• Data to use:
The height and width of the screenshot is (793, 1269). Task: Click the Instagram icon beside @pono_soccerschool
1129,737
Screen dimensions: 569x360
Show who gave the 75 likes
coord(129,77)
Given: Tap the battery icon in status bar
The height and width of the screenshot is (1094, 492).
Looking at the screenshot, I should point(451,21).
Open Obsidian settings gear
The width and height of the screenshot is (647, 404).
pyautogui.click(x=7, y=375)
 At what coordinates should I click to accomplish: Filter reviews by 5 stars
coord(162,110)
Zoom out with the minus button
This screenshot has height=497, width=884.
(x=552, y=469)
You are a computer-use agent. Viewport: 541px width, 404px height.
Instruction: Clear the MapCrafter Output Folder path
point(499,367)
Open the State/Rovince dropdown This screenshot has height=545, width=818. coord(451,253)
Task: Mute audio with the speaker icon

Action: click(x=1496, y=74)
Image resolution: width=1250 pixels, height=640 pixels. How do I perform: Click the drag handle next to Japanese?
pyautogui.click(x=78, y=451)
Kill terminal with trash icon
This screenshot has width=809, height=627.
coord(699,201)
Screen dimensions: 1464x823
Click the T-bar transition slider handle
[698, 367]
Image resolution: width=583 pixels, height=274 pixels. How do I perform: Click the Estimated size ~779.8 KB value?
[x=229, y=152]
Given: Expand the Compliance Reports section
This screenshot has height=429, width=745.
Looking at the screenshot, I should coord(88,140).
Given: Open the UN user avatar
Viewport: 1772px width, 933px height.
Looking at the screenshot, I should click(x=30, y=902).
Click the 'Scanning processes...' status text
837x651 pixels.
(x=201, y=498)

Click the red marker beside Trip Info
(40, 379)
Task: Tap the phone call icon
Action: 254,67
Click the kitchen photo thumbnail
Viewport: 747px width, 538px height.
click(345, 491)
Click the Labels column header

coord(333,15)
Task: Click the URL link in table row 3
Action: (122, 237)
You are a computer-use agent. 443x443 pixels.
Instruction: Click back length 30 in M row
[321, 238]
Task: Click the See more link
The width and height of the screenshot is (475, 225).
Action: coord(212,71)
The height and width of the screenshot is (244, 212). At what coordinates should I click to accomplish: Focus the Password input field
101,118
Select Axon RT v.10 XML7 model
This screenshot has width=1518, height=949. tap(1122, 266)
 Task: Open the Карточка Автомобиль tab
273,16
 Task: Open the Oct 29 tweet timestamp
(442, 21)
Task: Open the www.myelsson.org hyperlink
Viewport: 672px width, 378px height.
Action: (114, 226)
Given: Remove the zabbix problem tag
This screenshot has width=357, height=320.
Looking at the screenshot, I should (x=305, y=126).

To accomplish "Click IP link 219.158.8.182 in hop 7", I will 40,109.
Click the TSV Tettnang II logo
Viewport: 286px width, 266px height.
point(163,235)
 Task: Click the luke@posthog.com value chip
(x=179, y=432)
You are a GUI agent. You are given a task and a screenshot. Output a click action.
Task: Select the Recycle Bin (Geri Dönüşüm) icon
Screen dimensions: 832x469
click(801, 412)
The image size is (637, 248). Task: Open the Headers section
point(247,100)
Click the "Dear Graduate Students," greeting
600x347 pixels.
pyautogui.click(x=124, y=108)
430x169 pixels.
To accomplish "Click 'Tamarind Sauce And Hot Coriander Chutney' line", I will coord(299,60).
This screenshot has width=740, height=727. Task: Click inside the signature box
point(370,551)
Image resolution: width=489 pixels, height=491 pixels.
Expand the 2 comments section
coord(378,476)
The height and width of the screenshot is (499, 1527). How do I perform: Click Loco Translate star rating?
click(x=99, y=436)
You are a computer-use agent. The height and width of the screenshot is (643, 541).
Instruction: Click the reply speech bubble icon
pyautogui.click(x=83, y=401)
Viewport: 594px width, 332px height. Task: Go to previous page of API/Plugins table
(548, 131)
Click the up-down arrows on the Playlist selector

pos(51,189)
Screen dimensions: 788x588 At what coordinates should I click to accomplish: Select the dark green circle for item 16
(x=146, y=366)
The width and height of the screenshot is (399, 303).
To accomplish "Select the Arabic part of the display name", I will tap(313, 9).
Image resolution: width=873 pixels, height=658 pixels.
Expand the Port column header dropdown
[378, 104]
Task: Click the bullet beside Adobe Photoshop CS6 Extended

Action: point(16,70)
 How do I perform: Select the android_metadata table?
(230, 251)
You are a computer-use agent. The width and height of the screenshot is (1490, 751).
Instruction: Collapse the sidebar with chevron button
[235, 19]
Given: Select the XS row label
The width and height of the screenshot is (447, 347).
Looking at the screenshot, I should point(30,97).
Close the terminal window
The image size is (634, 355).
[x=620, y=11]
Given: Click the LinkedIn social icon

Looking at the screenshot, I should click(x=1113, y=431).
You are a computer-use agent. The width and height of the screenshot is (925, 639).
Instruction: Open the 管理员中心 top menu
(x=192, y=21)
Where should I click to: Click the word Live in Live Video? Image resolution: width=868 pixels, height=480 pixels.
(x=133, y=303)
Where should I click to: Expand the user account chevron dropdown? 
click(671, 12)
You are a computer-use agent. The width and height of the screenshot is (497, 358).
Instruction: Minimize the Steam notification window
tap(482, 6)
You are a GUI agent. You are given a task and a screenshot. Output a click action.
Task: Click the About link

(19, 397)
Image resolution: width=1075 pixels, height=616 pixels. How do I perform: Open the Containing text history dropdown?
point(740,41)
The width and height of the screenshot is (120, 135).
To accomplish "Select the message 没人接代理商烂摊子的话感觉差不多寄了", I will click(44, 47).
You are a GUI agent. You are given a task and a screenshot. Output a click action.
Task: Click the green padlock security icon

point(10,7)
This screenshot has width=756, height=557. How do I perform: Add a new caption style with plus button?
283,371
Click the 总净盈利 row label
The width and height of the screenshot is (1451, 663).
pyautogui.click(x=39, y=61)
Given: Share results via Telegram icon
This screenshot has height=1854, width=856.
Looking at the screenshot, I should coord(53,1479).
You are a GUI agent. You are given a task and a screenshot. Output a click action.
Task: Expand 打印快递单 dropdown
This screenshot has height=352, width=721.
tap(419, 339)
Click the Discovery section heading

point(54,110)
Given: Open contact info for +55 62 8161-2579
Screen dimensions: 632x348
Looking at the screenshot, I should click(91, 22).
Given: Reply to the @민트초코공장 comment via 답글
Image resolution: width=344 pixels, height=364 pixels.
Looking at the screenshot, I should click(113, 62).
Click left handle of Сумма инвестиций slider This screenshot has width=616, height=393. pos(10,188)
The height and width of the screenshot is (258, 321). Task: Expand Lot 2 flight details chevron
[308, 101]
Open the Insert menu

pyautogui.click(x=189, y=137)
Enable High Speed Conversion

• Work to complete: Lay out all of the entries above as a numbered list, leaving out the blank lines.

• Solved exercise:
1. The height and width of the screenshot is (793, 1269). Task: Click the Instagram icon beside @pono_soccerschool
2. 1129,737
3. Screen dimensions: 569x360
4. Show who gave the 75 likes
5. coord(129,77)
6. Given: Tap the battery icon in status bar
7. The height and width of the screenshot is (1094, 492).
8. Looking at the screenshot, I should point(451,21).
9. Open Obsidian settings gear
10. The width and height of the screenshot is (647, 404).
11. pyautogui.click(x=7, y=375)
12.  At what coordinates should I click to accomplish: Filter reviews by 5 stars
13. coord(162,110)
14. Zoom out with the minus button
15. This screenshot has height=497, width=884.
16. (x=552, y=469)
17. You are a computer-use agent. Viewport: 541px width, 404px height.
18. Instruction: Clear the MapCrafter Output Folder path
19. point(499,367)
20. Open the State/Rovince dropdown This screenshot has height=545, width=818. coord(451,253)
21. Task: Mute audio with the speaker icon
22. Action: click(x=1496, y=74)
23. Image resolution: width=1250 pixels, height=640 pixels. How do I perform: Click the drag handle next to Japanese?
24. pyautogui.click(x=78, y=451)
25. Kill terminal with trash icon
26. This screenshot has width=809, height=627.
27. coord(699,201)
28. Screen dimensions: 1464x823
29. Click the T-bar transition slider handle
30. [698, 367]
31. Image resolution: width=583 pixels, height=274 pixels. How do I perform: Click the Estimated size ~779.8 KB value?
32. [x=229, y=152]
33. Given: Expand the Compliance Reports section
34. This screenshot has height=429, width=745.
35. Looking at the screenshot, I should coord(88,140).
36. Given: Open the UN user avatar
37. Viewport: 1772px width, 933px height.
38. Looking at the screenshot, I should click(x=30, y=902).
39. Click the 'Scanning processes...' status text
40. 837x651 pixels.
41. (x=201, y=498)
42. Click the red marker beside Trip Info
43. (40, 379)
44. Task: Tap the phone call icon
45. Action: 254,67
46. Click the kitchen photo thumbnail
47. Viewport: 747px width, 538px height.
48. click(345, 491)
49. Click the Labels column header
50. coord(333,15)
51. Task: Click the URL link in table row 3
52. Action: (122, 237)
53. You are a computer-use agent. 443x443 pixels.
54. Instruction: Click back length 30 in M row
55. [321, 238]
56. Task: Click the See more link
57. The width and height of the screenshot is (475, 225).
58. Action: coord(212,71)
59. The height and width of the screenshot is (244, 212). At what coordinates should I click to accomplish: Focus the Password input field
60. 101,118
61. Select Axon RT v.10 XML7 model
62. This screenshot has width=1518, height=949. tap(1122, 266)
63.  Task: Open the Карточка Автомобиль tab
64. 273,16
65.  Task: Open the Oct 29 tweet timestamp
66. (442, 21)
67. Task: Open the www.myelsson.org hyperlink
68. Viewport: 672px width, 378px height.
69. Action: (114, 226)
70. Given: Remove the zabbix problem tag
71. This screenshot has width=357, height=320.
72. Looking at the screenshot, I should (x=305, y=126).
73. To accomplish "Click IP link 219.158.8.182 in hop 7", I will 40,109.
74. Click the TSV Tettnang II logo
75. Viewport: 286px width, 266px height.
76. point(163,235)
77.  Task: Click the luke@posthog.com value chip
78. (x=179, y=432)
79. You are a GUI agent. You are given a task and a screenshot. Output a click action.
80. Task: Select the Recycle Bin (Geri Dönüşüm) icon
81. Screen dimensions: 832x469
82. click(801, 412)
83. The image size is (637, 248). Task: Open the Headers section
84. point(247,100)
85. Click the "Dear Graduate Students," greeting
86. 600x347 pixels.
87. pyautogui.click(x=124, y=108)
88. 430x169 pixels.
89. To accomplish "Click 'Tamarind Sauce And Hot Coriander Chutney' line", I will coord(299,60).
90. This screenshot has width=740, height=727. Task: Click inside the signature box
91. point(370,551)
92. Image resolution: width=489 pixels, height=491 pixels.
93. Expand the 2 comments section
94. coord(378,476)
95. The height and width of the screenshot is (499, 1527). How do I perform: Click Loco Translate star rating?
96. click(x=99, y=436)
97. You are a computer-use agent. The height and width of the screenshot is (643, 541).
98. Instruction: Click the reply speech bubble icon
99. pyautogui.click(x=83, y=401)
100. Viewport: 594px width, 332px height. Task: Go to previous page of API/Plugins table
101. (548, 131)
102. Click the up-down arrows on the Playlist selector
103. pos(51,189)
104. Screen dimensions: 788x588 At what coordinates should I click to accomplish: Select the dark green circle for item 16
105. (x=146, y=366)
106. The width and height of the screenshot is (399, 303).
107. To accomplish "Select the Arabic part of the display name", I will tap(313, 9).
108. Image resolution: width=873 pixels, height=658 pixels.
109. Expand the Port column header dropdown
110. [378, 104]
111. Task: Click the bullet beside Adobe Photoshop CS6 Extended
112. Action: point(16,70)
113.  How do I perform: Select the android_metadata table?
114. (230, 251)
115. You are a computer-use agent. The width and height of the screenshot is (1490, 751).
116. Instruction: Collapse the sidebar with chevron button
117. [235, 19]
118. Given: Select the XS row label
119. The width and height of the screenshot is (447, 347).
120. Looking at the screenshot, I should point(30,97).
121. Close the terminal window
122. The image size is (634, 355).
123. [x=620, y=11]
124. Given: Click the LinkedIn social icon
125. Looking at the screenshot, I should click(x=1113, y=431).
126. You are a computer-use agent. The width and height of the screenshot is (925, 639).
127. Instruction: Open the 管理员中心 top menu
128. (x=192, y=21)
129. Where should I click to: Click the word Live in Live Video? Image resolution: width=868 pixels, height=480 pixels.
130. (x=133, y=303)
131. Where should I click to: Expand the user account chevron dropdown? 
132. click(671, 12)
133. You are a computer-use agent. The width and height of the screenshot is (497, 358).
134. Instruction: Minimize the Steam notification window
135. tap(482, 6)
136. You are a GUI agent. You are given a task and a screenshot. Output a click action.
137. Task: Click the About link
138. (19, 397)
139. Image resolution: width=1075 pixels, height=616 pixels. How do I perform: Open the Containing text history dropdown?
140. point(740,41)
141. The width and height of the screenshot is (120, 135).
142. To accomplish "Select the message 没人接代理商烂摊子的话感觉差不多寄了", I will click(44, 47).
143. You are a GUI agent. You are given a task and a screenshot. Output a click action.
144. Task: Click the green padlock security icon
145. point(10,7)
146. This screenshot has width=756, height=557. How do I perform: Add a new caption style with plus button?
147. 283,371
148. Click the 总净盈利 row label
149. The width and height of the screenshot is (1451, 663).
150. pyautogui.click(x=39, y=61)
151. Given: Share results via Telegram icon
152. This screenshot has height=1854, width=856.
153. Looking at the screenshot, I should coord(53,1479).
154. You are a GUI agent. You are given a task and a screenshot. Output a click action.
155. Task: Expand 打印快递单 dropdown
156. This screenshot has height=352, width=721.
157. tap(419, 339)
158. Click the Discovery section heading
159. point(54,110)
160. Given: Open contact info for +55 62 8161-2579
161. Screen dimensions: 632x348
162. Looking at the screenshot, I should click(91, 22).
163. Given: Reply to the @민트초코공장 comment via 답글
164. Image resolution: width=344 pixels, height=364 pixels.
165. Looking at the screenshot, I should click(113, 62).
166. Click left handle of Сумма инвестиций slider This screenshot has width=616, height=393. pos(10,188)
167. The height and width of the screenshot is (258, 321). Task: Expand Lot 2 flight details chevron
168. [308, 101]
169. Open the Insert menu
170. pyautogui.click(x=189, y=137)
171. Enable High Speed Conversion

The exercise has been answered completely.